- [WHAT THE EXERCISE ASKS]:
Lines in the data below that contain the word "heading" are to be copied.

- [SUPPLIED INFORMATION]:
BEGIN

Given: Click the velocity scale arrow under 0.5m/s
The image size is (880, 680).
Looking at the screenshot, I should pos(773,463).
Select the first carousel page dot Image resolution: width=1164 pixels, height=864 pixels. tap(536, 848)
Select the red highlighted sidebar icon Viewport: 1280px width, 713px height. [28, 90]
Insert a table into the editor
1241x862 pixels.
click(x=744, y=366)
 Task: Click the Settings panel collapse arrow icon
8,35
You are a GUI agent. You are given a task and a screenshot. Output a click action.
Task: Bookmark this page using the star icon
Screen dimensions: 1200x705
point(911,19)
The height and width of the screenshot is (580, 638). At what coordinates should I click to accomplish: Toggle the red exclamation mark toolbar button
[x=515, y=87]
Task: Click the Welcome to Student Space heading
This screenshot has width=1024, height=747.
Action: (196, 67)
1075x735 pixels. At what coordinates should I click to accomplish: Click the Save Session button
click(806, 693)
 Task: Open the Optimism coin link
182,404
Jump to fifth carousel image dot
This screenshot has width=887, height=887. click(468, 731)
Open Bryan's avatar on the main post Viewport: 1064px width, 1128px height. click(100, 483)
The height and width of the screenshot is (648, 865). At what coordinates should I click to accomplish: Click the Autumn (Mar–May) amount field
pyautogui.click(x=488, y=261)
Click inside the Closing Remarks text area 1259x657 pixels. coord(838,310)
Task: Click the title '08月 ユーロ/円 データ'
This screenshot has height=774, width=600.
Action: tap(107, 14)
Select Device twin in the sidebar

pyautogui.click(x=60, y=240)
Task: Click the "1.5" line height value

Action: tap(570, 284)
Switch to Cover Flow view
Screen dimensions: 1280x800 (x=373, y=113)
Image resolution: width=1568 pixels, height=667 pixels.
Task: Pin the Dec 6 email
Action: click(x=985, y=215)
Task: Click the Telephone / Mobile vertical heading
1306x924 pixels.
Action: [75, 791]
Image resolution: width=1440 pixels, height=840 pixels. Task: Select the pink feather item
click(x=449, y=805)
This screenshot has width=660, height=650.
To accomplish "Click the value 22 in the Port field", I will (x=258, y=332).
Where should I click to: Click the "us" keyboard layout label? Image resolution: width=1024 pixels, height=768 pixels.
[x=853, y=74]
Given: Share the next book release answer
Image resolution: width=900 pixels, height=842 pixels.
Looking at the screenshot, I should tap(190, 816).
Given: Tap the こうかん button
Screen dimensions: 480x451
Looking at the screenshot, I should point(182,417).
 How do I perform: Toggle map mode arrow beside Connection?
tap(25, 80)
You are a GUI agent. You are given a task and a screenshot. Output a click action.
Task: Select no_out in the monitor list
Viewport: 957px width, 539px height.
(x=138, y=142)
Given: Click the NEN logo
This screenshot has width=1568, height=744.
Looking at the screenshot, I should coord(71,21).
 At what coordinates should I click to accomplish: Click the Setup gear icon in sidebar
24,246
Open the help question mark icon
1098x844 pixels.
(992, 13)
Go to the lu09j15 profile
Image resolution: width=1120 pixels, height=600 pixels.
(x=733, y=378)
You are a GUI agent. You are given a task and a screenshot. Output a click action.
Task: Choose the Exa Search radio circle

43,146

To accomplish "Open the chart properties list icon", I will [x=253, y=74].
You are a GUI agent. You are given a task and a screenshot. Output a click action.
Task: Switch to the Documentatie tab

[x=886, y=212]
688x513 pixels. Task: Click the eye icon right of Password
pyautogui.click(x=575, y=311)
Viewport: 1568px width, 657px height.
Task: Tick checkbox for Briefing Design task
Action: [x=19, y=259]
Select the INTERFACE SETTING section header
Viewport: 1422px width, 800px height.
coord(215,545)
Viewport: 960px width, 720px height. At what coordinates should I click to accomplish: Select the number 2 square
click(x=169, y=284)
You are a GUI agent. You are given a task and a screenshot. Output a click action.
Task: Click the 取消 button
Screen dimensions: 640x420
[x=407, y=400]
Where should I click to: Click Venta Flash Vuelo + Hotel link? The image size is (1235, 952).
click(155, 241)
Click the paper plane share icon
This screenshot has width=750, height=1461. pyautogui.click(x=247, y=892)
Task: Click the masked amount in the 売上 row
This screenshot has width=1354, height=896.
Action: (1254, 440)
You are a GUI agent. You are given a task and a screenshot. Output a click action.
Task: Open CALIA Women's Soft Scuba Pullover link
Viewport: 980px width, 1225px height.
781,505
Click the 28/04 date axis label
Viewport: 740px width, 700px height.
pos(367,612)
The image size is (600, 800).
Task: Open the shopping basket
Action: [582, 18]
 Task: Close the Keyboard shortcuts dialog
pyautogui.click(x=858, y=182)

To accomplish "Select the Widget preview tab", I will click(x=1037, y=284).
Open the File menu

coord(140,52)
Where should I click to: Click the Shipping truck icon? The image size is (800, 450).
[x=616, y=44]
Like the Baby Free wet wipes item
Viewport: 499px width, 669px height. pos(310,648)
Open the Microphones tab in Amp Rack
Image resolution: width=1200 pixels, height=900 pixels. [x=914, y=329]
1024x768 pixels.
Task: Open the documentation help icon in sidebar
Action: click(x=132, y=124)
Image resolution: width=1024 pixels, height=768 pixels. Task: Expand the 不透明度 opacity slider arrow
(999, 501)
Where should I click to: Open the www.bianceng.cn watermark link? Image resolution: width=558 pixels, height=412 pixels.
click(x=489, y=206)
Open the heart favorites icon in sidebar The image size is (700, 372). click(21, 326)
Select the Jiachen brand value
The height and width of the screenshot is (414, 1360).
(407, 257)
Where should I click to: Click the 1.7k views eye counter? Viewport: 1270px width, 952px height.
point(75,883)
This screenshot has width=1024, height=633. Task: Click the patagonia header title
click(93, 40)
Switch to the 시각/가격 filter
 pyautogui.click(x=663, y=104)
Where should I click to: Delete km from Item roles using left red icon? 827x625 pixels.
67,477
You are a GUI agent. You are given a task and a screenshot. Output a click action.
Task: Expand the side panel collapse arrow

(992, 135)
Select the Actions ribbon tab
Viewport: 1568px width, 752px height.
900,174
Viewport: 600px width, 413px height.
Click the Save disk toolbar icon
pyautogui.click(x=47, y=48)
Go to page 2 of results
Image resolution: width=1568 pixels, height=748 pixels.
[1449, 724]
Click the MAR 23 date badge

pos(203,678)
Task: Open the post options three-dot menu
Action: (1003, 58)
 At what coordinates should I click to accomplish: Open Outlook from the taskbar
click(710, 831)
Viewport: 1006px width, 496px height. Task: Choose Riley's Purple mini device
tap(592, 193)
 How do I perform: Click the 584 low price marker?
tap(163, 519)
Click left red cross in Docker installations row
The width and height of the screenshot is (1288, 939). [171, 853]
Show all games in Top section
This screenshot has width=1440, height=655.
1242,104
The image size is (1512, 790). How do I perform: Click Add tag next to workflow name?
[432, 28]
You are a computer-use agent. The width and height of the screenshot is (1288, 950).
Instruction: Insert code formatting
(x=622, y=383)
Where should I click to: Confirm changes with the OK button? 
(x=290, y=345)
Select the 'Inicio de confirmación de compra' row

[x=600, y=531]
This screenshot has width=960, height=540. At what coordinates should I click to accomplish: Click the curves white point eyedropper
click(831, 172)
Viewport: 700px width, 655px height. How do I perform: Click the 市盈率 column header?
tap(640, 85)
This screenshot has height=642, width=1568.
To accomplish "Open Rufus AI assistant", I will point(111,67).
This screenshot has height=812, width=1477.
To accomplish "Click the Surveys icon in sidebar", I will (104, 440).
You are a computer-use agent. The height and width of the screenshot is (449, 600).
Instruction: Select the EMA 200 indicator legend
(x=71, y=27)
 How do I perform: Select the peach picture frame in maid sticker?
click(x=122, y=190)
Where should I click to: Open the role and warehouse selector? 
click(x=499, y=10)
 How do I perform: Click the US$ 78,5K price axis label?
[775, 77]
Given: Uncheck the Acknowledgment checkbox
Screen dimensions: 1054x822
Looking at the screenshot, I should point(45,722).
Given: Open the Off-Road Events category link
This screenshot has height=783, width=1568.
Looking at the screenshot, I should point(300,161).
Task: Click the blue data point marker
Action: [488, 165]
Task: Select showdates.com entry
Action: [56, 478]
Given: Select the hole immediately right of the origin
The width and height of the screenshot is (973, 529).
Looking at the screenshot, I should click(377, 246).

END

- [OUTPUT OF THE EXERCISE]:
Task: Click the Welcome to Student Space heading
Task: Click the Telephone / Mobile vertical heading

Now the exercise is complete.